It's not every day a great opera diva makes it to the century mark. So let's take a moment to cheer for Licia Albanese, the beloved Metropolitan Opera star, who celebrates her 100th today and who most likely would not care to be called a "diva."
"Only God makes a diva," she told the San Francisco Chronicle in 2004. "No, just call me a plain singer with lots of expression."
Albanese began expressing herself on stage in her native Italy in 1934 when she took over for an indisposed Madama Butterfly at the Teatro Lirico in Milan. She would turn that Puccini heroine into a signature role with reportedly more than 300 performances, including 72 at the Met. Albanese sang more than 400 times for the company, holding the record for the most La traviatas (87). She sang Desdemona in Verdi's Otello when the opera was the first to be televised from the Met in 1948.
In operatic jargon, Albanese's voice was often labeled lyrico-spinto meaning a lyric voice that can be pushed toward more dramatic music. She excelled in many Italian roles, especially Puccini, but also sang Mozart and French opera.

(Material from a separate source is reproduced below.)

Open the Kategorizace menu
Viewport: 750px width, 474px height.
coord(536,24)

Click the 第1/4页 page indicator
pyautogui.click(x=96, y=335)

The late opera writer John Steane felt that recordings probably did not do Albanese's voice justice. But in his book The Grand Tradition, he makes note of her 1946 recording of La Bohme led by Arturo Toscanini, saying, "By Act 3 we are hearing a performance by Albanese as strong in emotion as it is delicate in the voice, the tenderness and fragility of the character having their place in a resolutely unsentimental reading of the score."

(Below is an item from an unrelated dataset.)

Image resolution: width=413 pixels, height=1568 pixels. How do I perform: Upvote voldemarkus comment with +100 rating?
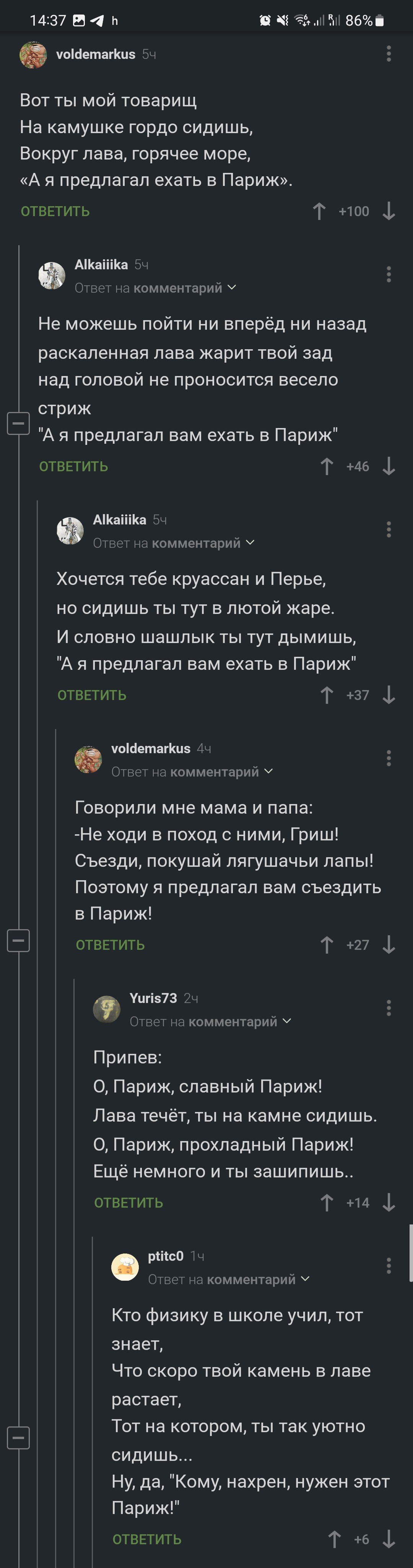point(319,211)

And it looks as if the famous prima donna will also take an unsentimental approach to her 100th birthday. Stephen De Maio, a friend of Albanese's and a director of the Licia Albanese-Puccini Foundation, which supports young opera singers, says it will be a very quiet birthday this year. She will be celebrating "with dinner engagements all week long, together with her son and daughter-in-law, as well as friends," De Maio says.